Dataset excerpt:
####################
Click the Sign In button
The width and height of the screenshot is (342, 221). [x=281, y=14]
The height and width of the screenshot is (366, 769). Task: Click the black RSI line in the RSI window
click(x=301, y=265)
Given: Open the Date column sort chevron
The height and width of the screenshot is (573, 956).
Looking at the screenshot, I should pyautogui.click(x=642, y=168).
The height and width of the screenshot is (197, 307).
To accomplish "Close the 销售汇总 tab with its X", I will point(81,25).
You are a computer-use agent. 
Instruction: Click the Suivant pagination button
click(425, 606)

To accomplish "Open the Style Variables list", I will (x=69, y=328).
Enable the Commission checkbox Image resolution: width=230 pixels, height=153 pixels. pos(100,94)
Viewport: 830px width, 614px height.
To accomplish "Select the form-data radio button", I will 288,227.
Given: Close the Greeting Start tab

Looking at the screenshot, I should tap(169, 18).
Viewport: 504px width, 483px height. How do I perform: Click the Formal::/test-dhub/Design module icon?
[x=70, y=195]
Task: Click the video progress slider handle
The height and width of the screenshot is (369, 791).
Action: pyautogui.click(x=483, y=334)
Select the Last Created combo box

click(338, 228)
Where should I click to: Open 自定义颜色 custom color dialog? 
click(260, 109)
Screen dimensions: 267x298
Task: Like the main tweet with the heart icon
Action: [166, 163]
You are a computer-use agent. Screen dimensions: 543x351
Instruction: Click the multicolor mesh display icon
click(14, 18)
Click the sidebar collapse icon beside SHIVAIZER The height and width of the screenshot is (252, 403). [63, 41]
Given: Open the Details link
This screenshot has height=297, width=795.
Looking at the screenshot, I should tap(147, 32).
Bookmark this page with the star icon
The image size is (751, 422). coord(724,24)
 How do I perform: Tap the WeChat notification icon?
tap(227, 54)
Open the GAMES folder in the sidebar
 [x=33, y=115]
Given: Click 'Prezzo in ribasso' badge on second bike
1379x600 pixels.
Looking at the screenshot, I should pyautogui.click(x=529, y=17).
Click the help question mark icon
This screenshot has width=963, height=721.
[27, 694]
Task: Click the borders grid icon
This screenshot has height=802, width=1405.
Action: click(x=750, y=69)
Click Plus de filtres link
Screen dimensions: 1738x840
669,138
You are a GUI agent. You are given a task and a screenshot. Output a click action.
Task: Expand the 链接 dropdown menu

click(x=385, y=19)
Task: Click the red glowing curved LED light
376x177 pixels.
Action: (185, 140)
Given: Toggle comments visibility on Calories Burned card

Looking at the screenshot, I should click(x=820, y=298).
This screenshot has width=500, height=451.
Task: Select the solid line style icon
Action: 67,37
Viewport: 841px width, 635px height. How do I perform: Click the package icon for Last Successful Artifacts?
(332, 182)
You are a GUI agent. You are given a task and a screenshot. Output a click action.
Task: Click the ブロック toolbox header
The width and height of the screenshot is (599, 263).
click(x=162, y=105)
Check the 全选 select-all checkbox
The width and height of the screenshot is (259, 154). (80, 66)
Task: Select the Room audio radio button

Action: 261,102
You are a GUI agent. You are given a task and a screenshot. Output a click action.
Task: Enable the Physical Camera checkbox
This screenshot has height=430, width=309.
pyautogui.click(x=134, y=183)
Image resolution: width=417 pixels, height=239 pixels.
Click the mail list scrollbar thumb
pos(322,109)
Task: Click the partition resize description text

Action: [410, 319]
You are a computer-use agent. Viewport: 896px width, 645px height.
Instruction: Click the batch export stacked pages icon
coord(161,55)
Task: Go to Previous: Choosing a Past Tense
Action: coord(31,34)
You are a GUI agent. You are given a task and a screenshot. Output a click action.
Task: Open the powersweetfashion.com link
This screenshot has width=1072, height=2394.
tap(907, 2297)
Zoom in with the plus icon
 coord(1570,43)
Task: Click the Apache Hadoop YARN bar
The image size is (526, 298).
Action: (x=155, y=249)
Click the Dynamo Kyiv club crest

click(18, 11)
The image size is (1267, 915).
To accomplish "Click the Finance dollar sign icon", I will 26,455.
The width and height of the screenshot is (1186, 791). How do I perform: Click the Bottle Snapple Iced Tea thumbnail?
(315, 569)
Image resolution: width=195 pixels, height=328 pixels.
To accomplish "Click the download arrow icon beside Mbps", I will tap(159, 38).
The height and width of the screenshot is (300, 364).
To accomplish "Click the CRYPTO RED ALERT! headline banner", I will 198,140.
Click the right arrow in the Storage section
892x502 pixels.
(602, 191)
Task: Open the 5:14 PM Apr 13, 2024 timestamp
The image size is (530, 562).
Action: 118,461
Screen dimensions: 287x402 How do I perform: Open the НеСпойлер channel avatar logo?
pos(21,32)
####################
Extract every line of the records above and reproduce each one without any change.

Click the Sign In button
The width and height of the screenshot is (342, 221). [x=281, y=14]
The height and width of the screenshot is (366, 769). Task: Click the black RSI line in the RSI window
click(x=301, y=265)
Given: Open the Date column sort chevron
The height and width of the screenshot is (573, 956).
Looking at the screenshot, I should pyautogui.click(x=642, y=168).
The height and width of the screenshot is (197, 307).
To accomplish "Close the 销售汇总 tab with its X", I will point(81,25).
You are a computer-use agent. 
Instruction: Click the Suivant pagination button
click(425, 606)

To accomplish "Open the Style Variables list", I will (x=69, y=328).
Enable the Commission checkbox Image resolution: width=230 pixels, height=153 pixels. pos(100,94)
Viewport: 830px width, 614px height.
To accomplish "Select the form-data radio button", I will 288,227.
Given: Close the Greeting Start tab

Looking at the screenshot, I should tap(169, 18).
Viewport: 504px width, 483px height. How do I perform: Click the Formal::/test-dhub/Design module icon?
[x=70, y=195]
Task: Click the video progress slider handle
The height and width of the screenshot is (369, 791).
Action: pyautogui.click(x=483, y=334)
Select the Last Created combo box

click(338, 228)
Where should I click to: Open 自定义颜色 custom color dialog? 
click(260, 109)
Screen dimensions: 267x298
Task: Like the main tweet with the heart icon
Action: [166, 163]
You are a computer-use agent. Screen dimensions: 543x351
Instruction: Click the multicolor mesh display icon
click(14, 18)
Click the sidebar collapse icon beside SHIVAIZER The height and width of the screenshot is (252, 403). [63, 41]
Given: Open the Details link
This screenshot has height=297, width=795.
Looking at the screenshot, I should tap(147, 32).
Bookmark this page with the star icon
The image size is (751, 422). coord(724,24)
 How do I perform: Tap the WeChat notification icon?
tap(227, 54)
Open the GAMES folder in the sidebar
 [x=33, y=115]
Given: Click 'Prezzo in ribasso' badge on second bike
1379x600 pixels.
Looking at the screenshot, I should pyautogui.click(x=529, y=17).
Click the help question mark icon
This screenshot has width=963, height=721.
[27, 694]
Task: Click the borders grid icon
This screenshot has height=802, width=1405.
Action: click(x=750, y=69)
Click Plus de filtres link
Screen dimensions: 1738x840
669,138
You are a GUI agent. You are given a task and a screenshot. Output a click action.
Task: Expand the 链接 dropdown menu

click(x=385, y=19)
Task: Click the red glowing curved LED light
376x177 pixels.
Action: (185, 140)
Given: Toggle comments visibility on Calories Burned card

Looking at the screenshot, I should click(x=820, y=298).
This screenshot has width=500, height=451.
Task: Select the solid line style icon
Action: 67,37
Viewport: 841px width, 635px height. How do I perform: Click the package icon for Last Successful Artifacts?
(332, 182)
You are a GUI agent. You are given a task and a screenshot. Output a click action.
Task: Click the ブロック toolbox header
The width and height of the screenshot is (599, 263).
click(x=162, y=105)
Check the 全选 select-all checkbox
The width and height of the screenshot is (259, 154). (80, 66)
Task: Select the Room audio radio button

Action: 261,102
You are a GUI agent. You are given a task and a screenshot. Output a click action.
Task: Enable the Physical Camera checkbox
This screenshot has height=430, width=309.
pyautogui.click(x=134, y=183)
Image resolution: width=417 pixels, height=239 pixels.
Click the mail list scrollbar thumb
pos(322,109)
Task: Click the partition resize description text

Action: [410, 319]
You are a computer-use agent. Viewport: 896px width, 645px height.
Instruction: Click the batch export stacked pages icon
coord(161,55)
Task: Go to Previous: Choosing a Past Tense
Action: coord(31,34)
You are a GUI agent. You are given a task and a screenshot. Output a click action.
Task: Open the powersweetfashion.com link
This screenshot has width=1072, height=2394.
tap(907, 2297)
Zoom in with the plus icon
 coord(1570,43)
Task: Click the Apache Hadoop YARN bar
The image size is (526, 298).
Action: (x=155, y=249)
Click the Dynamo Kyiv club crest

click(18, 11)
The image size is (1267, 915).
To accomplish "Click the Finance dollar sign icon", I will 26,455.
The width and height of the screenshot is (1186, 791). How do I perform: Click the Bottle Snapple Iced Tea thumbnail?
(315, 569)
Image resolution: width=195 pixels, height=328 pixels.
To accomplish "Click the download arrow icon beside Mbps", I will tap(159, 38).
The height and width of the screenshot is (300, 364).
To accomplish "Click the CRYPTO RED ALERT! headline banner", I will 198,140.
Click the right arrow in the Storage section
892x502 pixels.
(602, 191)
Task: Open the 5:14 PM Apr 13, 2024 timestamp
The image size is (530, 562).
Action: 118,461
Screen dimensions: 287x402 How do I perform: Open the НеСпойлер channel avatar logo?
pos(21,32)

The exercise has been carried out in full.